Lizzy slid off the chair and clutched Grr Bear as a column of smoke flowed through the open door. The Sanguinati’s head, chest, and arms shifted to human form; the rest of him remained smoke.
“Do you want me to stay with the young one until an appropriate human comes to fetch her?” he asked.
“Appropriate human” meaning someone who wasn’t Jimmy or Sandee.
No reason to think the Sanguinati would hurt Lizzy—or feed on her.

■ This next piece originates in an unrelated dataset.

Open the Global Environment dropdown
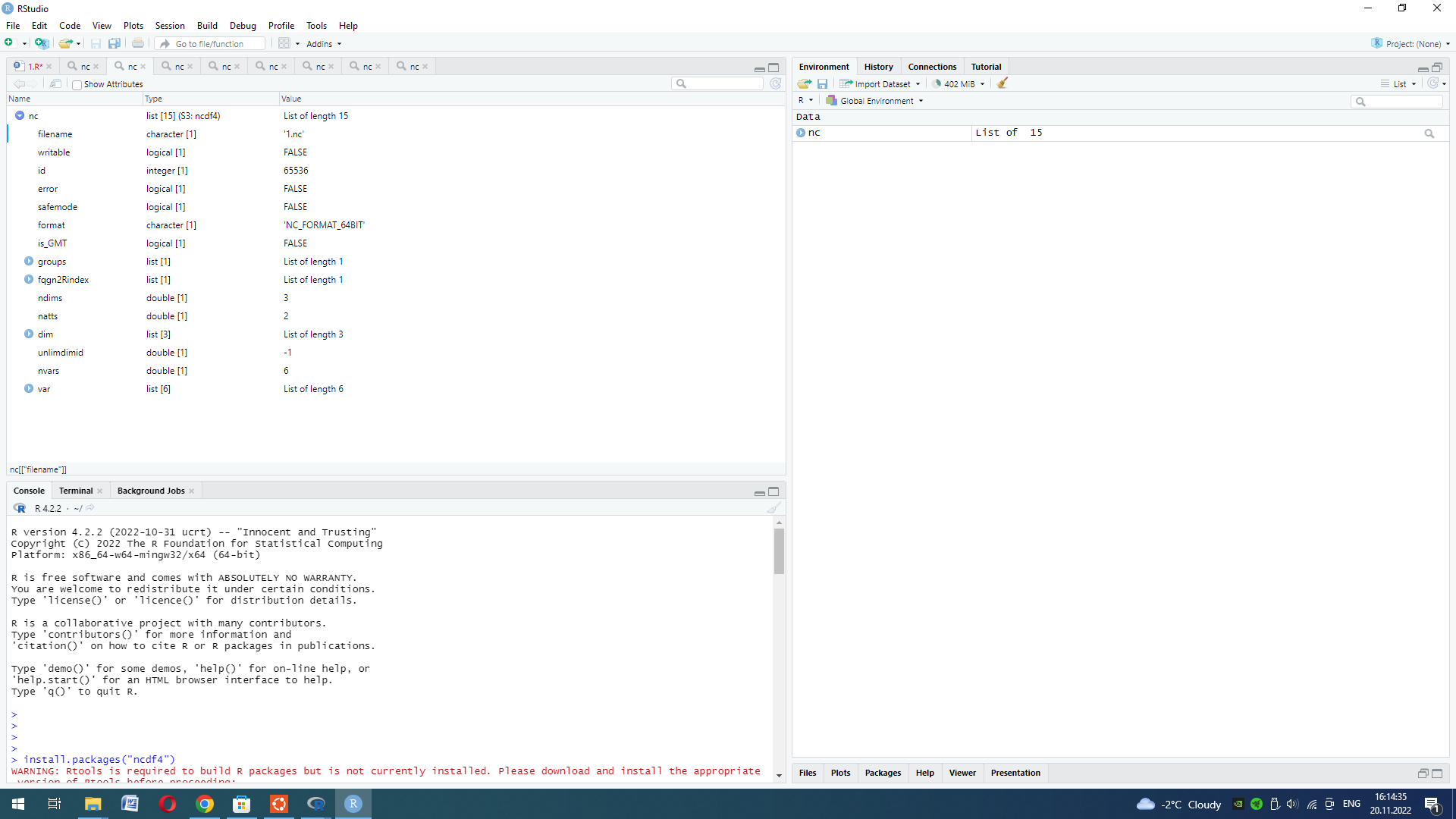Screen dimensions: 1456x819 click(x=876, y=100)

He wouldn’t have hesitated if Vlad had made the offer, but he didn’t feel comfortable leaving his girl alone with someone he didn’t know well, human or not.
Lizzy settled things by rushing over to him and grabbing his hand. “Grr Bear and I want to go with Daddy.”
The Sanguinati nodded, shifted back into a column of smoke, and returned to his position at the foot of the stairs, guarding nothing.
Monty locked the door but left the screened windows open. Providing intruders with easy access to one’s residence was not what the police department recommended, but he knew the Hawkgard and Crowgard made use of the porch railings and the shade as they kept an eye on the activity in the Courtyard apartments—and watched for small furry meals.
He hustled Lizzy across the yards and up the porch steps. Pete Denby met him at the door, a question in his eyes.
“Hi, Monty,” Eve said too brightly as she joined her husband. “Lizzy, Miss Ruth hasn’t gone to the schoolroom yet, so why don’t you come in? Sarah is just finishing her breakfast.”
“Daddy poured my milk down the drain,” Lizzy announced as she and Grr Bear went inside.
“I should put a sign around my neck,” Monty muttered.
Pete forced a smile. “Don’t bother.”
They both heard the caws as Crows winged back to the Courtyard.